Today, we had to calibrate some weird device that helps fix some weird anomalies. Typical AoC storyline. Now, how do we do that? Well, we need to work with frequencies, in a way that reminded me of frequency hopping. Essentially, our frequency starts at 0, and every line in our input gets added to or subtracted from the current frequency. So far so simple, you could do it on paper, right?
No, you could not, your input will be far to long...

## Part One

Part 1 is fairly straightforward; the challenge is to just find the final frequency. I started out by splitting our input on newlines, which just gave me a list of numbers with signs like this: ["+1", "-1", "+8"] (but much longer obviously). Then all I had to do is to pipe it through a custom (and as I learned, totally unnecessary) function that converted the strings to integers using Enum.map/2, after which I could just fold right to add the numbers up, giving me the final answer. Hooray! Doing this part took me about 10 minutes, half of which was googling how to drop the second element of a tuple.

## Part Two

Part 2 requires to you infinitely iterate over your input until you find a duplicate frequency. That would be your puzzle answer. I had quite a few problems here, so let's break them all down for you.

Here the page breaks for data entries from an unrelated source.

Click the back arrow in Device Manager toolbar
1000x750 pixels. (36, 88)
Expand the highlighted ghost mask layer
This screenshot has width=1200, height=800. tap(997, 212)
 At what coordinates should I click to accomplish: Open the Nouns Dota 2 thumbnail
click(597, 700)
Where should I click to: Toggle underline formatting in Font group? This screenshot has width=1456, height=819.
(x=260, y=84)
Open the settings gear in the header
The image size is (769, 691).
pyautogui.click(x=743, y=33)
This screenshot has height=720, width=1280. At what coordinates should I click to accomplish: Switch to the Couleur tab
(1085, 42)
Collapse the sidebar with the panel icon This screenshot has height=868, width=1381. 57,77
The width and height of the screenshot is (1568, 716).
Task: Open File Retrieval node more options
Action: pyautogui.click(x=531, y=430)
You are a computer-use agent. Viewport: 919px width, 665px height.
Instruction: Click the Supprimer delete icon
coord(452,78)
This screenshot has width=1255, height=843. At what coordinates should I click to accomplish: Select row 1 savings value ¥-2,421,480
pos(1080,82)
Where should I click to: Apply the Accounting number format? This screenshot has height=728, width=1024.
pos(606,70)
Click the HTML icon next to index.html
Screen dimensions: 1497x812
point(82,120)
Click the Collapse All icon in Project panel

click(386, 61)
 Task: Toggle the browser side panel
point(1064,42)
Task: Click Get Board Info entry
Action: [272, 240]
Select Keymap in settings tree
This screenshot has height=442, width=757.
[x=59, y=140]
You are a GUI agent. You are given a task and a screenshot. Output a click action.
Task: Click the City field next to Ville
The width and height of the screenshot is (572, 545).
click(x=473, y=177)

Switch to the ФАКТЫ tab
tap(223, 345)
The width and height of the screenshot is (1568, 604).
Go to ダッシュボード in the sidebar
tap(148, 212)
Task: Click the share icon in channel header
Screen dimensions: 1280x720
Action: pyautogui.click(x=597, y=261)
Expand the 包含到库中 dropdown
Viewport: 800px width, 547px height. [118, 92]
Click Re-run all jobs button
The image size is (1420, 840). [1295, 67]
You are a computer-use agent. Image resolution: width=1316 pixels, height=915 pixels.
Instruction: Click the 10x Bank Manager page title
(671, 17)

### How do I infinitely iterate?

Iterating in elixir normally is done by using a recursive function (I think). So that is what I tried to do, but obviously I could not do that for infinite iterations. This was probably the easiest problem to overcome with Part 2, all I had to do was pop an element from the beginning of the list using pattern matching ([head | tail] = input) and to then stitch it back together in the end using tail ++ [head]. Well, just a small problem with that: it's inefficient as fuck. Whenever you add an element to the beginning of a list, you only create a new element. If you now add it to the end of the list, you force the erlang vm to copy the ENTIRE list. And that takes time. A lot of time. Where running Part 1 took less then a second, Part 2 took almost a minute to run. Damn.
Afterwards Luna told me I could just match for an empty list in an earlier function clause and call the main function again with the original list, but I stand by my choice. Not like it's going to run away :D

### How do I check if an element is a duplicate?

Let's end this post with a simple question: duplicate checking. I was struggling to find a way to do this, until I thought of accumulators. My solution function takes an accumulator list containing all the frequencies, and part of the tail-recursive function is to check if that list contains the current frequency. Easy. When you know how to do it ;D

## So how was it?

I noticed that I definitely improved my brainz skillz a lot. I was able to work out an algorithm in a relatively unfamiliar language in a short amount of time, with only a few struggles. Thanks for reading, and I'll probably reflect on todays leaderboard tomorrow.

exit(51);